СЕТЕПЕРЕДАЧА/LINEAR.DOC: IEN 23.00 (Евр., СевАм) – «Парад смерти».
(Изображение: толпа забивает человека насмерть, снято рапидом.)
ГОЛОС: Сепп Освальд предлагает вашему вниманию несколько документальных сюжетов: линчевание, снятое камерами наблюдения, запись изнасилования с последующим убийством, сделанная убийцей и позднее использованная в качестве доказательства на суде, и прямой репортаж с места публичного обезглавливания в Свободном государстве Красного моря. Предстоит также объявление победителя конкурса «Назови потрошителя».
Глава 32Танец
– Значит, тебе тяжело дышать, верно? – Улыбающийся желтоволосый мужчина сунул в рот Орландо что-то металлическое и холодное. Предмет с легким щелчком прилип к гортани. – Гмм-м. Пожалуй, стоит и послушать. – Врач приложил к груди Орландо мембрану датчика и взглянул на кривые, появившиеся на стенном экране. – Боюсь, хорошего мало.

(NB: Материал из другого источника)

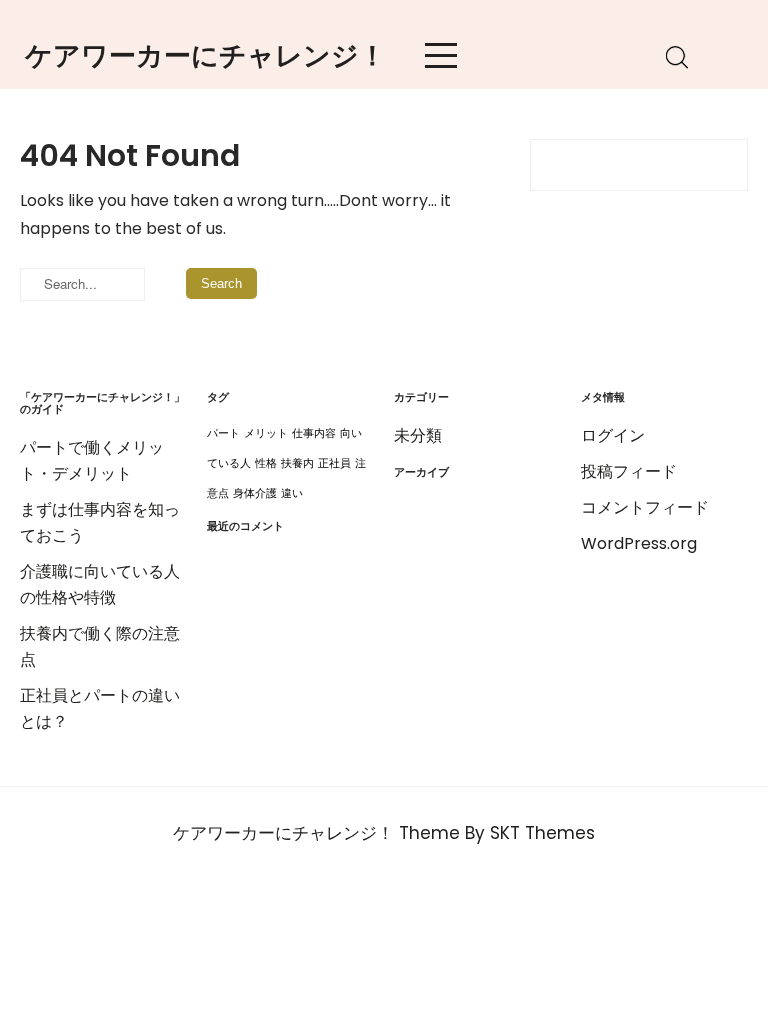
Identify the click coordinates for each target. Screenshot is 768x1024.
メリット (266, 433)
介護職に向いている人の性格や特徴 (100, 584)
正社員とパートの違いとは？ (100, 708)
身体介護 (255, 493)
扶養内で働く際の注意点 (100, 646)
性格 (266, 463)
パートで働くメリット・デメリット (92, 460)
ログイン (613, 435)
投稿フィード (629, 471)
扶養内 (297, 463)
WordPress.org (639, 543)
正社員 (334, 463)
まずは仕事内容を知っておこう (100, 522)
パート (223, 433)
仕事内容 (314, 433)
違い (292, 493)
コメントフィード (645, 507)
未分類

Орландо пришлось отдать поганцу должное. Врач никогда прежде не осматривал Орландо, но почти никак на него не отреагировал. В глазах у него даже не появилось то странное выражение, которое Орландо привык видеть у тех, кто очень старался обращаться с ним как с обычным человеком.
Желтоволосый выпрямился.
– Несомненная пневмония, – сказал он Вивьен. – Я выпишу ему новые контрабиотики, но, учитывая особые обстоятельства… я рекомендовал бы поместить его в наш изолятор.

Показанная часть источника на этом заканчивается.